Objetivo:
Continúa, por favor, la crítica del nuevo montaje de Maestros a partir de su última oración.

Y ahora, ha decidido inaugurar la presente edición del certamen familiar de nuevo con idéntico título, pero a partir de una nueva producción confiada a un tal Matthias Davids, quizá un genio del teatro (los de esta especie suelen ser particularmente temibles en Alemania), pero sin gran experiencia operística.

Hay que decir que frente a las confianzas que se tomaba la bisnieta (intentando ridiculizar a varios de los más conspicuos representantes de la cultura germana), este hombre se corta un poco. A él lo que le preocupa, sobre todo, es resaltar lo que puede haber de cómico, de juego, de broma en el sinuoso entramado de Maestros, sin ir demasiado lejos. 

Ciertamente, ni la estética de cómic con la que retrata Núremberg; ni la descripción de los maestros convertidos en una suerte de profesores chiflados (como esos catedráticos de historia de Oxford que en su casa se visten del almirante Nelson a la primera de cambio), ni convertir el concurso del final en una suerte de cutre programa televisivo, a lo Eurovisión, ofrecen suficientes argumentos como para tener que rasgarse las vestiduras: cosas muchos peores se ven estos días en los teatros para que la sangre tenga que llegar, también aquí, al Rin. 

Por otra parte, el director mantiene intactas las virtudes del gran motor de la obra, Hans Sachs, sin proponer el menor escarnio de un personaje que conmueve por su honda humanidad, y al que habría que ser muy zote para ajustarle algún tipo de cuenta ideológica. 

Y también muestra cierta complicidad con la pareja de enamorados, con la que cuesta no identificarse en su impulso de pretender emanciparse de la tutela de sus mayores para vivir según sus propios intereses y creencias: Walther, en particular, empeñado en explorar, además, su propia parcela como creador dotado de una rebosante personalidad que, al final, siguiendo los sabios consejos del zapatero, comprende la necesidad de no romper amarras del todo con un pasado del que puede servirse, en su propio provecho, si resulta lo suficientemente inteligente para aprender de los mejores, ahorrándose algunos pasos en falso.

No, no hay tantas razones ahora para el abucheo (en cualquier caso, una opción respetable sobre todo en estos tiempos de paralizante conformismo) como sí, en cambio, había ocurrido cuando la propia Katharina se empleó, con saña, con esta peculiar obra maestra. 

Se nota, además, que, en estos tiempos, cuando la taquilla ha menguado progresivamente con cada nuevo escándalo, parece haber una nada velada intención de echar el freno de mano ante la extravagancia caprichosa, sin dar el brazo a torcer del todo: alguna modernidad (tan vieja como el tebeo) hay que seguir cultivando, no vaya a ser que por el camino se le acuse de haber perdido empuje, estilo, rebeldía.

(Entradas de datos guardadas)
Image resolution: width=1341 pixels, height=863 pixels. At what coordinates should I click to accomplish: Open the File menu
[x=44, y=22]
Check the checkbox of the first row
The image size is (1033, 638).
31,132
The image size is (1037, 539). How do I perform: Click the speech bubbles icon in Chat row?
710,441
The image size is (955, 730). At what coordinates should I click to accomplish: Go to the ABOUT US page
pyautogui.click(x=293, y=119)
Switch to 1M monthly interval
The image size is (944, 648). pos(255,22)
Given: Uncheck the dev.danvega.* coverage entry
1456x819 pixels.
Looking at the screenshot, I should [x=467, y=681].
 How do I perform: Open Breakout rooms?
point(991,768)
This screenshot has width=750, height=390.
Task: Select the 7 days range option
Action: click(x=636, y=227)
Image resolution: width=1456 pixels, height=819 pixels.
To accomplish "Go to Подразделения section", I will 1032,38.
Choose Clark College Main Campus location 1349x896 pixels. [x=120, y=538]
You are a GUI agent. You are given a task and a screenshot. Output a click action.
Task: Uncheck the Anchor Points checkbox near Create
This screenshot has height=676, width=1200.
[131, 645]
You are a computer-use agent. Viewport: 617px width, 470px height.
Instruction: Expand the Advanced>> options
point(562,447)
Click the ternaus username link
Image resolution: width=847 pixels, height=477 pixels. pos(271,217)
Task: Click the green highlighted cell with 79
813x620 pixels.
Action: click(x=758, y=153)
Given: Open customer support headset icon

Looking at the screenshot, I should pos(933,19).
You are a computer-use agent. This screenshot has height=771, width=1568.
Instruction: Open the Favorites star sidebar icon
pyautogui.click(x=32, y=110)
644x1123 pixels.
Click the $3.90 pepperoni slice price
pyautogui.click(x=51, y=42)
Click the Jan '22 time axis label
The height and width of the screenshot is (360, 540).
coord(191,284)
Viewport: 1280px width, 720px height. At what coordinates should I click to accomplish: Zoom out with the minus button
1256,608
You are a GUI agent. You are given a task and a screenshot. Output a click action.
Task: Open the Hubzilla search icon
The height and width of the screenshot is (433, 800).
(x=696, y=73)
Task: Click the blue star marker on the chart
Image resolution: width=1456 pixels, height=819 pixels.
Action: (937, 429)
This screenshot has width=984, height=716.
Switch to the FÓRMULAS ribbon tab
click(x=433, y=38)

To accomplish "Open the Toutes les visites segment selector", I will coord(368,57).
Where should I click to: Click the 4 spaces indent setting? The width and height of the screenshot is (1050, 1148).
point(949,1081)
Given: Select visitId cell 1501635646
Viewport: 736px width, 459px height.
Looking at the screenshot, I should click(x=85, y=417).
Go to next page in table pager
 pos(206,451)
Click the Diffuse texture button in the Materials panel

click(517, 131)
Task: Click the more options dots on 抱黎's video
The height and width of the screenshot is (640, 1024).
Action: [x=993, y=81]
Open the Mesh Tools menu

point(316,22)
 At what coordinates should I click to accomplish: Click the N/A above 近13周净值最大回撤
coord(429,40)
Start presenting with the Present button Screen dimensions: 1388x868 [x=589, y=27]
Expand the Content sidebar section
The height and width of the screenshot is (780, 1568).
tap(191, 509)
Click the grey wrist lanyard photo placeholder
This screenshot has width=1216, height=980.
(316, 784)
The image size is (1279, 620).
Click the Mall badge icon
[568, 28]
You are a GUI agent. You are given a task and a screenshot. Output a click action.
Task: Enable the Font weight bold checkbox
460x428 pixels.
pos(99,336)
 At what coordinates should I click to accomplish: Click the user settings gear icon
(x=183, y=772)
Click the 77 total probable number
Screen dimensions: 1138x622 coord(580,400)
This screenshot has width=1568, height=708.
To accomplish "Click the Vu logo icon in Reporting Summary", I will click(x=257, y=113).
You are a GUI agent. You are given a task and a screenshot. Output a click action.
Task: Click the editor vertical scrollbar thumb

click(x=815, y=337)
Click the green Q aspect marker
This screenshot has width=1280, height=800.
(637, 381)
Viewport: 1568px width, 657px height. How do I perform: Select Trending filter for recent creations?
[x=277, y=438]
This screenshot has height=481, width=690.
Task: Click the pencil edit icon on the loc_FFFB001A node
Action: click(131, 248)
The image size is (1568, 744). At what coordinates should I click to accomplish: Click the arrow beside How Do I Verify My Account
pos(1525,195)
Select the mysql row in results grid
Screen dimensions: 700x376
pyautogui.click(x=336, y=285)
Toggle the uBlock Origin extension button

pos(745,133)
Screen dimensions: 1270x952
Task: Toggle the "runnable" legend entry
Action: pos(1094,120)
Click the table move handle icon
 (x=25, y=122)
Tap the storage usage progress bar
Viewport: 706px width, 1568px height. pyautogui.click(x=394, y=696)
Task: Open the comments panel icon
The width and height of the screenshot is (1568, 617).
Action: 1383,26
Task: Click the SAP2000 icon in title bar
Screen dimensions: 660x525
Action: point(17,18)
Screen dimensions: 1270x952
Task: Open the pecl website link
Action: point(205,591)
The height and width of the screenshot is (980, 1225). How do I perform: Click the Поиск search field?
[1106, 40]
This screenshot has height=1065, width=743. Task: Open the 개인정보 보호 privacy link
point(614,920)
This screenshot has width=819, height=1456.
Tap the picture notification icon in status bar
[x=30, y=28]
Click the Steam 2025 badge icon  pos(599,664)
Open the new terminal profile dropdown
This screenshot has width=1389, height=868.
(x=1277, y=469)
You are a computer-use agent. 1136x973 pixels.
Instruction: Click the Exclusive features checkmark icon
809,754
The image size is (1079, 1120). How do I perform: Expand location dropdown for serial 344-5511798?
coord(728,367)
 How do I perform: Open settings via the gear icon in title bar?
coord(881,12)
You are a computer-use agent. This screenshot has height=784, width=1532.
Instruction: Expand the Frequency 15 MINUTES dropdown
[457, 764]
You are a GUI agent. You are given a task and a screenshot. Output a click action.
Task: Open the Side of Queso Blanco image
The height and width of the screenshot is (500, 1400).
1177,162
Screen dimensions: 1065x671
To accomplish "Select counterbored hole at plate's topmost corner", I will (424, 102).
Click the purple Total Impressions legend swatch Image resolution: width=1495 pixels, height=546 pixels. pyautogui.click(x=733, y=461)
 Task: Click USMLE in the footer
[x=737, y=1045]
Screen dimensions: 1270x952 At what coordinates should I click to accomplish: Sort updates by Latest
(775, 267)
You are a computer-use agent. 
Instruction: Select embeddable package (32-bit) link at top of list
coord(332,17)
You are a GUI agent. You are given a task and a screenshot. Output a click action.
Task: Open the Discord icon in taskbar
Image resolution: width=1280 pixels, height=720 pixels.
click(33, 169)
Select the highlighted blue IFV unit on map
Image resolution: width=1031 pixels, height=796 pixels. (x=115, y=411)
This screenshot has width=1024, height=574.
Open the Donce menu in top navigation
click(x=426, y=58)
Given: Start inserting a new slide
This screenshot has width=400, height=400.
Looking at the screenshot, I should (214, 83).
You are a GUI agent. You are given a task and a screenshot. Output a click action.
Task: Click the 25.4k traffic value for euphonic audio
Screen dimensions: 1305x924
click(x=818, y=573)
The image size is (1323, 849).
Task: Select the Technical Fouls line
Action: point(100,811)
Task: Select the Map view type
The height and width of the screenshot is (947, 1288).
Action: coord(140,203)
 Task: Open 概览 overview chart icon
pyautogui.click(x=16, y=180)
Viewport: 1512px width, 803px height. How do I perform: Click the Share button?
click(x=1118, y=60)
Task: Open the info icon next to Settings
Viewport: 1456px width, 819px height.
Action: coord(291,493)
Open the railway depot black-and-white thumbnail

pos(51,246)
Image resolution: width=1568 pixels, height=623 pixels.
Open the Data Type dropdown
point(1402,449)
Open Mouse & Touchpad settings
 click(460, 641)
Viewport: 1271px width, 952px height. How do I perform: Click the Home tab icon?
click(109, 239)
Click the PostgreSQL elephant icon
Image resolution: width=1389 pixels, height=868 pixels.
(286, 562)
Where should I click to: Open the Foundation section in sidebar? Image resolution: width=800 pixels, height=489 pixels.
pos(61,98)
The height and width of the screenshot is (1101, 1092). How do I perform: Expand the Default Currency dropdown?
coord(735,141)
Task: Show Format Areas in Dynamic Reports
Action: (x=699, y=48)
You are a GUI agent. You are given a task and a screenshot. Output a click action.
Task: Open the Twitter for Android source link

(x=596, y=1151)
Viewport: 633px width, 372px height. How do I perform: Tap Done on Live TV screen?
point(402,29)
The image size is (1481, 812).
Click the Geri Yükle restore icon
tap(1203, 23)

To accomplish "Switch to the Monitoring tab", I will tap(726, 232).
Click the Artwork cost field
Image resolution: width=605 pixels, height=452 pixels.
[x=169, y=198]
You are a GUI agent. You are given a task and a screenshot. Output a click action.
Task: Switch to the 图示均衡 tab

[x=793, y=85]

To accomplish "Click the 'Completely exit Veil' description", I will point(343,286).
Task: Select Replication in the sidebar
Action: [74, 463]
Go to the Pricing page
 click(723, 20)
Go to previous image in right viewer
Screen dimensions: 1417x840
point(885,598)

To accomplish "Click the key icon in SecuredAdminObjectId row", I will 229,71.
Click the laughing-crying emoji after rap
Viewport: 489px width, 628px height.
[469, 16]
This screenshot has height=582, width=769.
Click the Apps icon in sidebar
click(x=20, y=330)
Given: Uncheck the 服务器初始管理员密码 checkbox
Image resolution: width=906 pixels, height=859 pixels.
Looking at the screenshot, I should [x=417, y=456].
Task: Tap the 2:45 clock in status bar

Ejercicio resuelto:
Como suele ocurrir estos días, particularmente en Bayreuth, a donde suelen acudir las principales estrellas del depauperado firmamento wagneriano, la concurrencia compensó las varias protestas que recibió el equipo artístico con prolongadas y cálidas ovaciones para el reparto, orquesta y coro y el propio director musical: un Daniele Gatti que parece haber resarcirse personalmente, de este modo, del desprecio de La Scala, cuyos músicos se opusieron a que le nombraran director musical de esa santa casa.  

Gatti ofreció una lectura marcada por la fluidez desde la solemne obertura hasta el esplendoroso final, al que se le puede echar en falta un poco más de incandescencia, pero resultó tan emocionante como siempre, sobre todo por la presencia el mejor coro del mundo, fantástico en todas sus intervenciones. 

El maestro italiano, sólido tanto en el repertorio operístico como sinfónico (a falta siempre de una mayor fantasía), aportó transparencia en momentos como el siempre complejo final del segundo acto, la justa poesía en el inicio del tercero y un lirismo bien escanciado en las intervenciones de Walther, así como sirvió el adecuado marco para la introspección, teñida de clarividente humanidad, en los monólogos de Sachs.

Contó para la proeza de sostener la tensión, graduarla y culminar en esa última catarsis colectiva con los medios privilegios de una orquesta sin fisuras en sus prestaciones y distintas familias: con una cuerda dúctil, sedosa cuando se requiere, un viento preciso y unos metales poderosos, sin desmadrarse.

El reparto resultó óptimo, sin llegar a lo excepcional. Debutaba Michael Spyres (muy emocionado en los saludos) el Walther, y lo hizo muy bien gracias al belcantismo innato de este versátil tenor, que no suele desperdiciar el énfasis sobre la palabra justa, la intención en el decir, hasta alcanzar las mejores cotas de efusión puramente lírica (quizá algo corto de heroísmo) en la exposición de la canción del premio.

Tuvo una compañera magnífica en la Eva de Christina Nilsson, de la que aquí se pretende ofrecer un retrato de mujer “empoderada” (como se aprecia en la conclusión), soprano de hermoso timbre y canto expresivo, a ratos luminoso como en el célebre quinteto. 

Muy adecuado Michael Nagy en el siempre delicado papel de Beckmesser. Algunos trasladan la caricatura a lo grotesco, pero este artista (algo apurado en el agudo), supo trazar un retrato medido de un personaje en el que el autor reúne todos sus desdenes, con cierta condescendencia. Se mostró equilibrado en su patetismo sin bufonerías excesivas, e hizo reír al público. Bien el resto.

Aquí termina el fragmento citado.